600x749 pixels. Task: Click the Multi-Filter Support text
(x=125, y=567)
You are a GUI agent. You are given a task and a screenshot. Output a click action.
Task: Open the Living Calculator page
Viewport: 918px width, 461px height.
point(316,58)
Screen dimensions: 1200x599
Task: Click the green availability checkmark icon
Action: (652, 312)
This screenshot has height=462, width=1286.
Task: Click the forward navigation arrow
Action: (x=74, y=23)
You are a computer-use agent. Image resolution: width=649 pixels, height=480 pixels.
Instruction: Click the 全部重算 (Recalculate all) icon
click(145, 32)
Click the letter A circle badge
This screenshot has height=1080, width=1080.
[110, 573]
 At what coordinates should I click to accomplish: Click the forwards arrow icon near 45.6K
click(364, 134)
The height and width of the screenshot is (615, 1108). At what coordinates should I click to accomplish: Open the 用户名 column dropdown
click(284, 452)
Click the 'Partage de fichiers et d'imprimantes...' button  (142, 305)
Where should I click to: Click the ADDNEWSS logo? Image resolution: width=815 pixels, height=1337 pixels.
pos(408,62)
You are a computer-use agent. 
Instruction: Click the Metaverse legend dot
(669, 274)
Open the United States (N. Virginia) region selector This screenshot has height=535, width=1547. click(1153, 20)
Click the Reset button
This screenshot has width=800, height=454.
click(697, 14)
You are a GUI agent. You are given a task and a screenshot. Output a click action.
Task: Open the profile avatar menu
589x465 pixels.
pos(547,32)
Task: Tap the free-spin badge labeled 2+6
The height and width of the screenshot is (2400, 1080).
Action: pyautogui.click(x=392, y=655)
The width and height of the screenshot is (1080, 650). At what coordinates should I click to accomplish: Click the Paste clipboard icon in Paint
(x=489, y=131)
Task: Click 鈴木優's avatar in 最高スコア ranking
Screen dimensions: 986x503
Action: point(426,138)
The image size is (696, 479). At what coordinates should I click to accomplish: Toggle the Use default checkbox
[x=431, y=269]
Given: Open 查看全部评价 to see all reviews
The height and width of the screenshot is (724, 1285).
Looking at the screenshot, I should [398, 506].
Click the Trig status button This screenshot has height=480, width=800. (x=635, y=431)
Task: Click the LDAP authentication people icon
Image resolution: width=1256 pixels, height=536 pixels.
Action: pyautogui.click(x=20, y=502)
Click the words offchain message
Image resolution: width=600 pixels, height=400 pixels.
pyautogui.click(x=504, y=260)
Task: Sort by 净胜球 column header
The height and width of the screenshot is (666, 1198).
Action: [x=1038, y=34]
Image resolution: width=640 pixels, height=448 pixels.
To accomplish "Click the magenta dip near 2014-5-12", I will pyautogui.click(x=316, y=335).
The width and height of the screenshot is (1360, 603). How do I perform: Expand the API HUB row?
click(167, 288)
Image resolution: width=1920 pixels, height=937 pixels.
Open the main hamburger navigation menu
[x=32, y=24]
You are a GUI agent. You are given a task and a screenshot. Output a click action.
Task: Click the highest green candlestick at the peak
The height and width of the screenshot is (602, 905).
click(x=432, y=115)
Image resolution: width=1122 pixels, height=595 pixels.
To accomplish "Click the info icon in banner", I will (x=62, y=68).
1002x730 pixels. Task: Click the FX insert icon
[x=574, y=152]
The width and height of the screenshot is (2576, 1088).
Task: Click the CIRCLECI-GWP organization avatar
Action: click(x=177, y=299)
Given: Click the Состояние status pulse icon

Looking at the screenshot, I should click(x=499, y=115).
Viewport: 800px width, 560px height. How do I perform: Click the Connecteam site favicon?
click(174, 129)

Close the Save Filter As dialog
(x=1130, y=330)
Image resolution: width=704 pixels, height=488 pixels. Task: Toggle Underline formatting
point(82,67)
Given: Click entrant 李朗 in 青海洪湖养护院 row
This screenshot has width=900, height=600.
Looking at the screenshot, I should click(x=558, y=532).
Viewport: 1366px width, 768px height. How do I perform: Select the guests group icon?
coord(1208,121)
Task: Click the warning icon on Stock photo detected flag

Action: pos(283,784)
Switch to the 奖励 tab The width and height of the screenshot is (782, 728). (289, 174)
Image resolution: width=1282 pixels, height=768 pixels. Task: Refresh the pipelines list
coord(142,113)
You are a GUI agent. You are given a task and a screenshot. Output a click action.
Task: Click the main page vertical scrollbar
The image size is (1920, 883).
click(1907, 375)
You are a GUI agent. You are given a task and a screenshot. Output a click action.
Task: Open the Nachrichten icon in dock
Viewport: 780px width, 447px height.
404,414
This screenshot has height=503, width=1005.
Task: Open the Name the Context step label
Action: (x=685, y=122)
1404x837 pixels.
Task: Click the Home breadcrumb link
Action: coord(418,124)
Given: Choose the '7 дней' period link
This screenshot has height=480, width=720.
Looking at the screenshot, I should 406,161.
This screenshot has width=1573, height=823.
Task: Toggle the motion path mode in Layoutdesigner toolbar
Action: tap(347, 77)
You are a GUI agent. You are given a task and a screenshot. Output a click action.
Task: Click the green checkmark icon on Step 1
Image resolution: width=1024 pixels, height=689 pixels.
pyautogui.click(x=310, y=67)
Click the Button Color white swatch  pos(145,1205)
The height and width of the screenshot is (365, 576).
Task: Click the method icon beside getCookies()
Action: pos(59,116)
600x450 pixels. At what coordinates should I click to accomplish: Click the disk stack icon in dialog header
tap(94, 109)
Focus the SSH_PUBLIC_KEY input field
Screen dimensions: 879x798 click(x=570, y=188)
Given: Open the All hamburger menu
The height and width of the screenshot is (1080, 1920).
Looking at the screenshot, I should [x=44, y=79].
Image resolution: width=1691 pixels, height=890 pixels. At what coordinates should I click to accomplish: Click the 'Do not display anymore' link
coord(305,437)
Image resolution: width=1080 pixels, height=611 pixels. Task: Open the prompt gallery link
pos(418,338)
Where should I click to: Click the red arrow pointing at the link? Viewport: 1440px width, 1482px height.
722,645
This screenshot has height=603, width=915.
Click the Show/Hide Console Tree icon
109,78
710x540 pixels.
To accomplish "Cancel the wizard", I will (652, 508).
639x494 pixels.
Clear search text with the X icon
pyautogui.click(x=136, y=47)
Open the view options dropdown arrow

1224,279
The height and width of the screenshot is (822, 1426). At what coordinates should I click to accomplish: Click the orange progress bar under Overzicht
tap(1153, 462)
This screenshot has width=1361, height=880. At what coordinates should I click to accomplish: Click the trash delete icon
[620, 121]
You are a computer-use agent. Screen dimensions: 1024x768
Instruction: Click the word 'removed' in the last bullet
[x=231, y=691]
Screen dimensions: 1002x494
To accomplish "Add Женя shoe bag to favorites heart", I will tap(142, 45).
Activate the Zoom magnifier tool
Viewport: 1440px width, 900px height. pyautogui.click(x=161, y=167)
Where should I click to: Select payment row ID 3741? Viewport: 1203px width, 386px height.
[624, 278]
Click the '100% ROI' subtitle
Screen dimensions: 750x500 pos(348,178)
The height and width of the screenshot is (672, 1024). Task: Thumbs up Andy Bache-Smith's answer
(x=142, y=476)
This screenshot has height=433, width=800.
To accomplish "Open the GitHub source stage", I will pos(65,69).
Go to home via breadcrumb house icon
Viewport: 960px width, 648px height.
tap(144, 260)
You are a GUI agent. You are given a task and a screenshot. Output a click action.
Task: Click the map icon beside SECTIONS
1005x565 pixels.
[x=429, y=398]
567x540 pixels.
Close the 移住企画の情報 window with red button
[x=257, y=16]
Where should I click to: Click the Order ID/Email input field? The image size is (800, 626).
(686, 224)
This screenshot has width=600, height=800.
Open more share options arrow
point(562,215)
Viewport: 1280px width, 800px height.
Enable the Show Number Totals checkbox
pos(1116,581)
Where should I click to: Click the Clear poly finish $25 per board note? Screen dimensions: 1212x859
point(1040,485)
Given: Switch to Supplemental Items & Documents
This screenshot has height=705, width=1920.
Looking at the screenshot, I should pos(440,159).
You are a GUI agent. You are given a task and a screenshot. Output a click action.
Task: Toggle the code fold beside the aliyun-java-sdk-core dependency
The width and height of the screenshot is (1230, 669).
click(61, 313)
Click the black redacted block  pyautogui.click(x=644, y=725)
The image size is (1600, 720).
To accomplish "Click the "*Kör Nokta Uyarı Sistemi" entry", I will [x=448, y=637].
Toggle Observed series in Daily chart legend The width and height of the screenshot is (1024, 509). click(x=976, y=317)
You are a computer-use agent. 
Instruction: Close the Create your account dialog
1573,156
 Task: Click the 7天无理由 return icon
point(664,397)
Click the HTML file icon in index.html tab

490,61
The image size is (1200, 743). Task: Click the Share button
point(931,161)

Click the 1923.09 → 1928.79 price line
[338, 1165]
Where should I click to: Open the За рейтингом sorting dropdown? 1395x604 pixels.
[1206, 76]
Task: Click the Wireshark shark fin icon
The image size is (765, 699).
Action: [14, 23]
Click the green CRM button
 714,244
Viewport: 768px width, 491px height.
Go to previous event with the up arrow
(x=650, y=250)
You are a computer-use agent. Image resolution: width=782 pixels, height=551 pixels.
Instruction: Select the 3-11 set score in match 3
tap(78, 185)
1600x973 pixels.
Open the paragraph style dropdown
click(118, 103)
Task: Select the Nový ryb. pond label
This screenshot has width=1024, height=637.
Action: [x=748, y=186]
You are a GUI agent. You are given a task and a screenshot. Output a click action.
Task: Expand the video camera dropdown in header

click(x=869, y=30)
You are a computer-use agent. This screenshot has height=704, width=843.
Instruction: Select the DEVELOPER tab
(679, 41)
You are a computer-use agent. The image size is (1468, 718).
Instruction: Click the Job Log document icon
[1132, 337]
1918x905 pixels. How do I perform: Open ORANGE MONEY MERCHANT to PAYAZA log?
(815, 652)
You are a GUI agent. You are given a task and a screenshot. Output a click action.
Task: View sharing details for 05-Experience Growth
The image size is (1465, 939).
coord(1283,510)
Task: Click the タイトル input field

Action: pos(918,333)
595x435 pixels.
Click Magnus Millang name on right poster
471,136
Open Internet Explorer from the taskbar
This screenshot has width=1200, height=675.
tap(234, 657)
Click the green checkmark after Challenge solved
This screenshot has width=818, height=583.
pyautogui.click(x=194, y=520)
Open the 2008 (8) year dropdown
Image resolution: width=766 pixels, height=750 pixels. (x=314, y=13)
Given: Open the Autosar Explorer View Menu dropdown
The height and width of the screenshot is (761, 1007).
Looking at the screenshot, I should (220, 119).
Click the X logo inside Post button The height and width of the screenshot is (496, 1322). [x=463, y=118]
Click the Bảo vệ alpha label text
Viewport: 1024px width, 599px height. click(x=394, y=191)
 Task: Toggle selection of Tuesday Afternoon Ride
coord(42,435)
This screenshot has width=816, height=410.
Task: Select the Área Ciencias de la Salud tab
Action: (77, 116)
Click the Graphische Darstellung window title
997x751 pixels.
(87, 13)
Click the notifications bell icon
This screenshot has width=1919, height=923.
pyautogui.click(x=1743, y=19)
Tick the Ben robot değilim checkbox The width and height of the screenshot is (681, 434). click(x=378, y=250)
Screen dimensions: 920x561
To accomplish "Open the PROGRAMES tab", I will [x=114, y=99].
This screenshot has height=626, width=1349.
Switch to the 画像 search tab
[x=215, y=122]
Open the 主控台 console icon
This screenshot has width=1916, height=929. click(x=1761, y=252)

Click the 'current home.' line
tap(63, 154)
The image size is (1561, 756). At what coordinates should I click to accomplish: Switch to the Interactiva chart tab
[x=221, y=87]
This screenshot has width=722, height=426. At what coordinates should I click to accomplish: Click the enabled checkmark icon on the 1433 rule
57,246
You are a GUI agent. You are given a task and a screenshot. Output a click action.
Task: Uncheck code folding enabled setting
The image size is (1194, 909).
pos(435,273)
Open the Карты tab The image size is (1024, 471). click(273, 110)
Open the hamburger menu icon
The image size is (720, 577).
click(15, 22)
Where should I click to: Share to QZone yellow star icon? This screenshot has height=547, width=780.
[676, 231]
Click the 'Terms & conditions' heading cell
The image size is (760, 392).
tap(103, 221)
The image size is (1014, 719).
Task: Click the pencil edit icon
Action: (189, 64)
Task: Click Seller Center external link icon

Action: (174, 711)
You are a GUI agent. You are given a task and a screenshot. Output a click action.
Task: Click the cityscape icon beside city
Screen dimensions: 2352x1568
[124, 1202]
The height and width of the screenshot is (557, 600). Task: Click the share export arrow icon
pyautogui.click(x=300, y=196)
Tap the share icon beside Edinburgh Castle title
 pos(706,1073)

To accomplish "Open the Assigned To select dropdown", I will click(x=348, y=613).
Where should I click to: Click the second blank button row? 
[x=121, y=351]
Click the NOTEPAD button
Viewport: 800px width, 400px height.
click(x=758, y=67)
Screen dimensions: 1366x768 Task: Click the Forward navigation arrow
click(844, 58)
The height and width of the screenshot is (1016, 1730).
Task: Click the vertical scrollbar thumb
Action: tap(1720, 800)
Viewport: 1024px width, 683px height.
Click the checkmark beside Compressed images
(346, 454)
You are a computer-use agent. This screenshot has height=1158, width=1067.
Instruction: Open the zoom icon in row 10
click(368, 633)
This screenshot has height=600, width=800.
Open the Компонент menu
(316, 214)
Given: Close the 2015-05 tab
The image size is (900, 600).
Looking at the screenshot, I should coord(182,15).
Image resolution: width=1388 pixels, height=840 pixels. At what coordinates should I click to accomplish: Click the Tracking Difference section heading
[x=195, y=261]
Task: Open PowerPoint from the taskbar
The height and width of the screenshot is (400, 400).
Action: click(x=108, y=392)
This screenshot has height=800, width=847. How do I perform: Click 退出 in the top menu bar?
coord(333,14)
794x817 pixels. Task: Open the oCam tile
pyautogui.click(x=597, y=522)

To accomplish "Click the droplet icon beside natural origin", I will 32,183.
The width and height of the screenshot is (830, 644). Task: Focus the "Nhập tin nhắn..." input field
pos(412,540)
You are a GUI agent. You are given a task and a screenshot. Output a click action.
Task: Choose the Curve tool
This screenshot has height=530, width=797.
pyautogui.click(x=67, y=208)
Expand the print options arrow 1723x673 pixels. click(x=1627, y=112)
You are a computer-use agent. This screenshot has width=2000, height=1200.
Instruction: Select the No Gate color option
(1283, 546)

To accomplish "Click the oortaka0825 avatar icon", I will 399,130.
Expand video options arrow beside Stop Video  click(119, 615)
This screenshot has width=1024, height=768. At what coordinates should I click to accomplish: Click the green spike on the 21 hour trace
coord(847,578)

Requirement — Look over the records above and copy each line that includes the string "computer".

Reply —
You are a computer-use agent. Image resolution: width=649 pixels, height=480 pixels.
You are a computer-use agent. 
You are a computer-use agent. Screen dimensions: 1024x768
You are a computer-use agent. 
You are a computer-use agent. Image resolution: width=782 pixels, height=551 pixels.
You are a computer-use agent. This screenshot has height=704, width=843.
You are a computer-use agent. The image size is (1468, 718).
You are a computer-use agent. This screenshot has height=1158, width=1067.
You are a computer-use agent. This screenshot has width=2000, height=1200.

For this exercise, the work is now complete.